_Quoted passage_.
And let's not forget about the squalid living conditions some Blackstone tenants have had to endure. Cockroach infestations, shoddy repairs, lack of heat in the dead of winter. Is this what passes for "luxury living" in Blackstone's world? I guess when you're too busy counting your billions, little things like basic human dignity fall by the wayside.

But surely our esteemed leaders in California are doing something to rein in these corporate predators, right? Right? Wrong! In a twist that would make even the most cynical among us do a spit-take, the University of California, that bastion of progressive values, decided to pour $4.5 billion into Blackstone's real estate investment trust. Yes, you read that right. The same UC system that only houses 38% of its students and where many workers struggle to make ends meet thought it would be a grand idea to cozy up to Blackstone.


Let's not forget about Blackstone's cozy relationship with USC. The private equity giant owns American Campus Communities, which runs some of USC's student housing. So not only is Blackstone jacking up rents on families and seniors, but it's also profiting off the backs of broke college students.


But wait, it gets even more outrageous. Guess who's been funneling billions of dollars into Blackstone's coffers? None other than the California Public Employees' Retirement System (CalPERS), the largest public pension fund in the United States. That's right, the very same pension fund that's supposed to be looking out for the financial well-being of California's public employees has been cozying up to Blackstone to the tune of $7.8 billion.


In a twisted irony, CalPERS is investing in the very company that's been jacking up rents and evicting tenants across the state. Blackstone tenants, labor unions, and community groups have been calling on CalPERS to divest from Blackstone, citing the private equity giant's "predatory rental practices" and "exploitation of California's housing crisis." But so far, their pleas have fallen on deaf ears.

_Collected data_.

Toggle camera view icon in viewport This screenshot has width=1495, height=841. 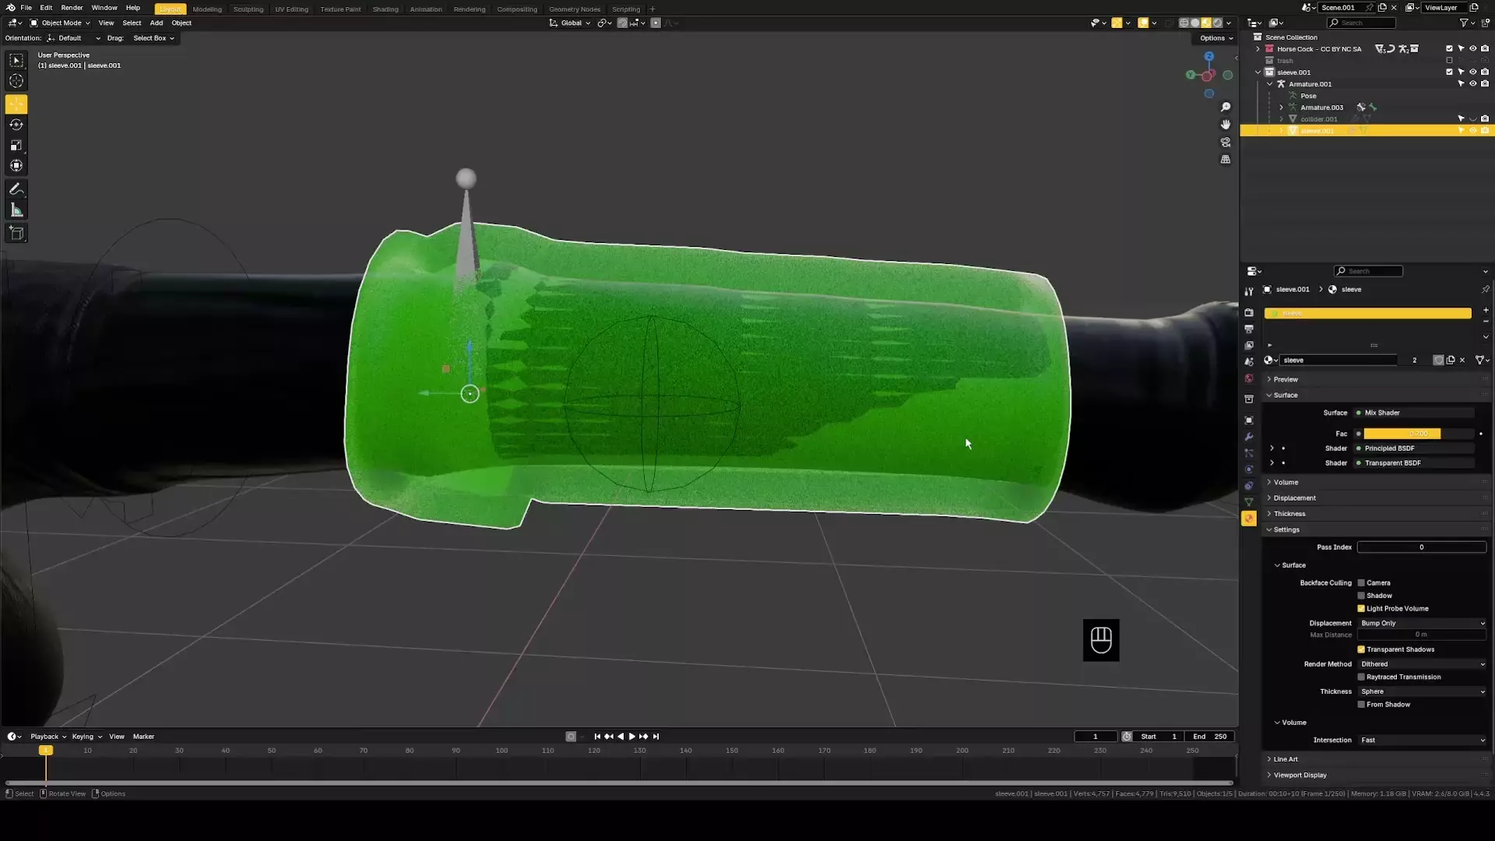1226,143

_Tasks for this exercise_.
1 > Repeat word for word the part of the Blackstone commentary starting at "Let's not forget about Blackstone's" and ending at "of $7.8 billion.".
2 > Carry the Blackstone commentary forward, picking up after its last sentence.
The material after the Blackstone commentary is separate from it.

_Outputs for the tasks_.
1 >
Let's not forget about Blackstone's cozy relationship with USC. The private equity giant owns American Campus Communities, which runs some of USC's student housing. So not only is Blackstone jacking up rents on families and seniors, but it's also profiting off the backs of broke college students.


But wait, it gets even more outrageous. Guess who's been funneling billions of dollars into Blackstone's coffers? None other than the California Public Employees' Retirement System (CalPERS), the largest public pension fund in the United States. That's right, the very same pension fund that's supposed to be looking out for the financial well-being of California's public employees has been cozying up to Blackstone to the tune of $7.8 billion.

2 >
It's a sickening cycle: Blackstone buys up apartments, hikes up rents, and evicts tenants, all while raking in billions from public pension funds like CalPERS. Meanwhile, the very public employees whose pensions are invested in Blackstone struggle to keep a roof over their heads.


There are some glimmers of hope amidst this sea of greed and despair. Tenants are fighting back, forming unions, and protesting Blackstone's predatory practices from San Diego to Los Angeles. Even some politicians are starting to take notice, with Representative Katie Porter calling out Blackstone's "exploitation" of the housing crisis.


But let's be real. It's going to take a lot more than a few protests and strongly worded letters to stop the Blackstone juggernaut. We need real, systemic change. We need to close the loopholes that allow corporate landlords to evict tenants on a whim and jack up rents with impunity. We need to invest in truly affordable housing, not just line the pockets of billionaire investors. And we need to hold our leaders accountable when they cozy up to Wall Street at the expense of their constituents.

Because, at the end of the day, housing is a basic human right, not just another commodity to be bought and sold for profit. It's time we started treating it as such.

So the next time you're writing that rent check to your friendly neighborhood corporate landlord, just remember: every dollar you send their way is another dollar they can use to buy up more homes, evict more families, and make life just a little bit harder for the rest of us.

But hey, at least Stephen Schwarzman can afford another ivory back scratcher or whatever it is billionaires spend their money on these days. Silver linings, right?

Until next time, my fellow tenants and aspiring homeowners. Keep fighting the good fight. And maybe, just maybe, we can take back our homes and our communities from the clutches of Wall Street before it's too late.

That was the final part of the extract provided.